How I imagined a Reno would happen and how it actually happens are somehow very far apart! When I met with the contractor, after his visiting the house and listening to my scheme, I mean plan, he listed out the estimated price for each item or job. We haggled a bit. I compromised several things, and he allowed me to DIY some others, so we took a good 10K off the estimate. Then I asked, when do I get to show you my design choices. He looked a me a bit funny. See, I thought we'd sit down and I could show him all the pretty things I wanted; faucets, tile, trim, light fixtures, doors, etc. and then he would just go magically put them in my house. Not how that works. Each different profession comes in on a schedule and as things are completed the contractor asks about specific choices. This relieves him of having to keep track. And, as I have also noticed, leaves me free to change my mind as the job progresses.
I agreed to do project and construction cleanup and painting the interior of the the house, to save money. I know now, I should have just paid the man. In my limited little brain, I thought after everything was done we would spend a week cleaning up and painting. That is so not the case. The cleanup is continual, and moves from room to room in the house. Now don't get me wrong, these guys are very conscientious about what they do, but the volumn of stuff that can come out of one little house is HUGE! Also to save money, we are using our own hydraulic dump trailer instead of a construction dumpster. This means a weekly or biweekly trip to the dump with my Dad, brother or a nephew. It is not a clean job. Then the painting. Some of the painting has to be done pre-install of fixtures such as toilets and vanities, and some will have to wait for the wall to materialize first. This means a gob of painting supplies just hanging around in a pile somewhere. It gets moved around, along with the extra lumber for baseboard and trim, drywall, doors and other miscellaneous materials.
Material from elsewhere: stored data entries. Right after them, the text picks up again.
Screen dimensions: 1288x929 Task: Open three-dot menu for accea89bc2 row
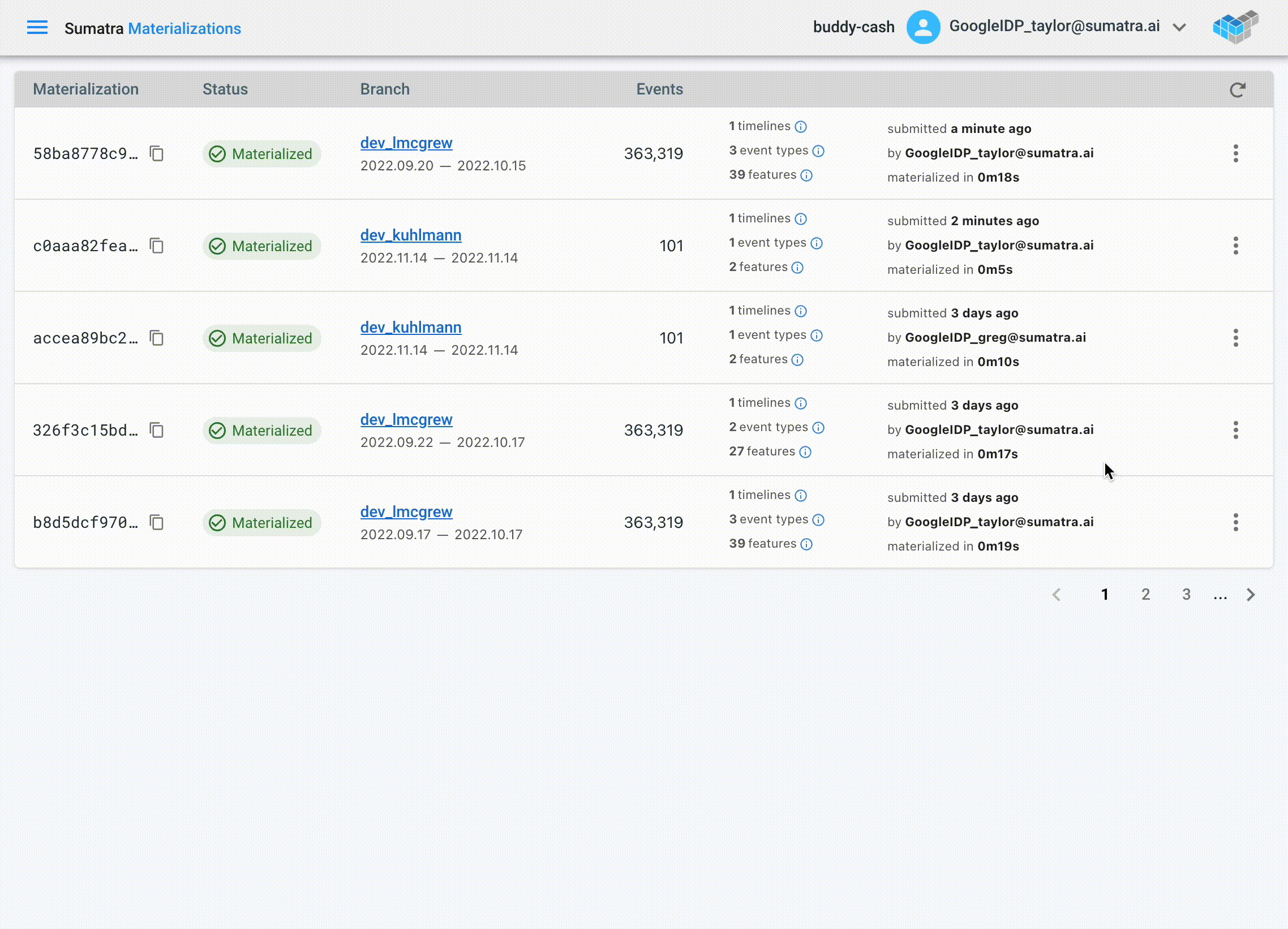[x=1235, y=338]
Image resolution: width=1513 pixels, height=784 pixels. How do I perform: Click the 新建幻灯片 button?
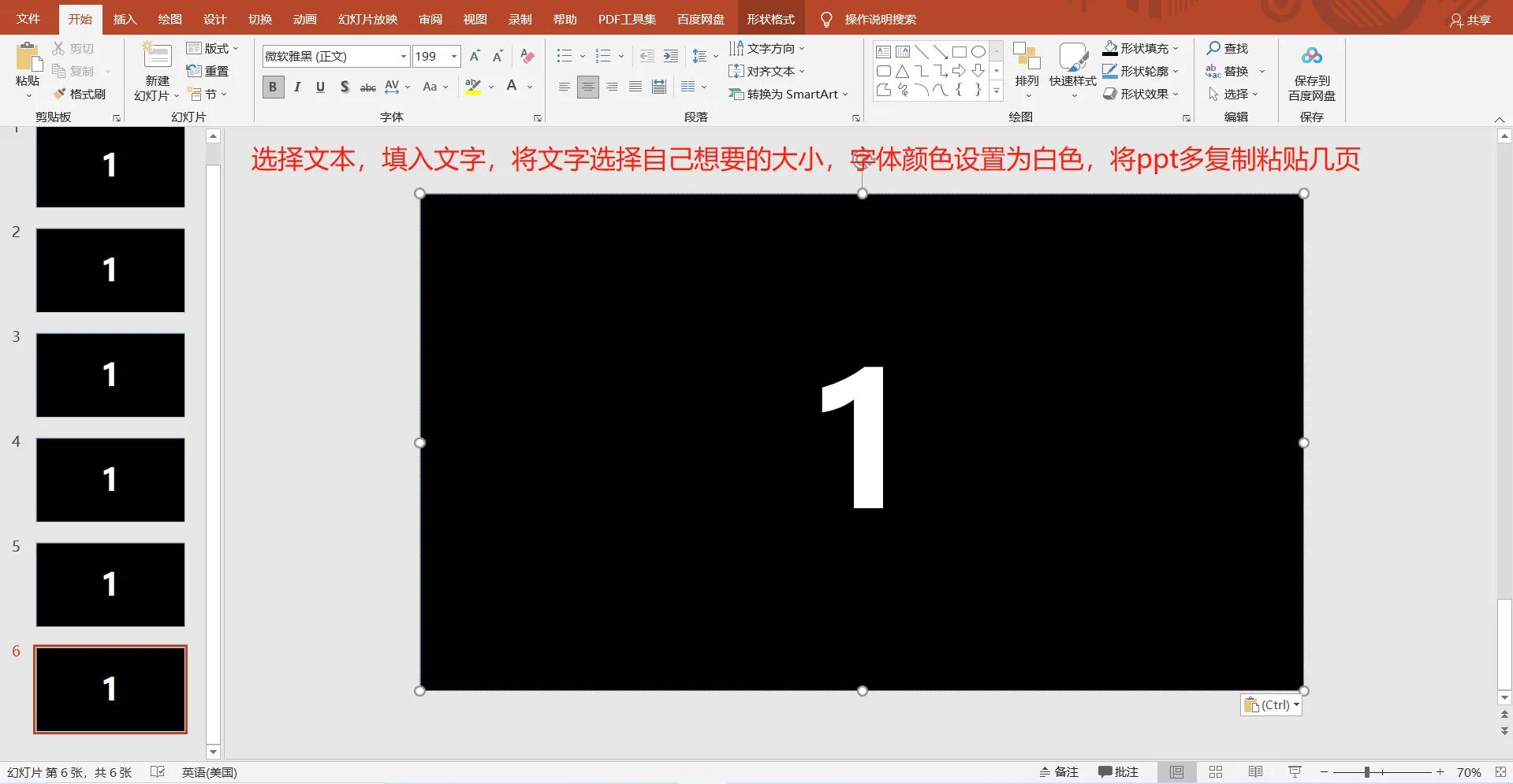point(155,71)
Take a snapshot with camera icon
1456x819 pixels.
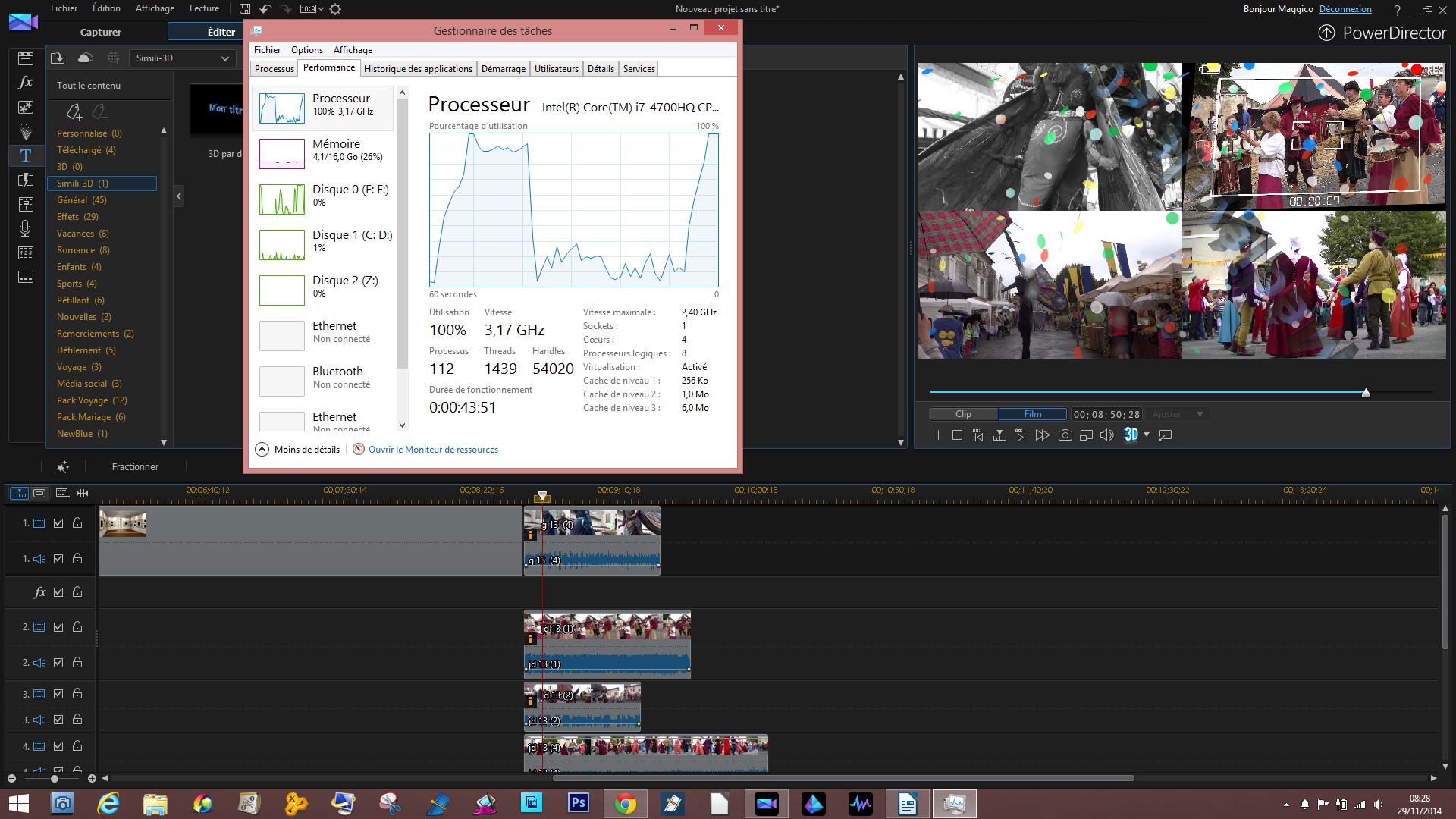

As we get near a time that we can begin to move things in, I realize there will not be a Better Homes And Garden moment. You, know, on HGTV when the camera pans to the designer placing the last vase of fresh cut flowers in the center of the table and the owners come in and gush over the fantastical place that is now their home? Yea, no. That is not going to happen.
We are going to trickle the furniture in, maybe room by room as we finish painting the trim. Piles of boxes are going to sit around for decades until I unpack them and find a place for each piece of unwanted, unused, ugly China.
If I do float around in a flowy white gown, in my perfectly polished, recently renovated home, you can rest assured that I have had too much wine, and it's just a part of my fantasy.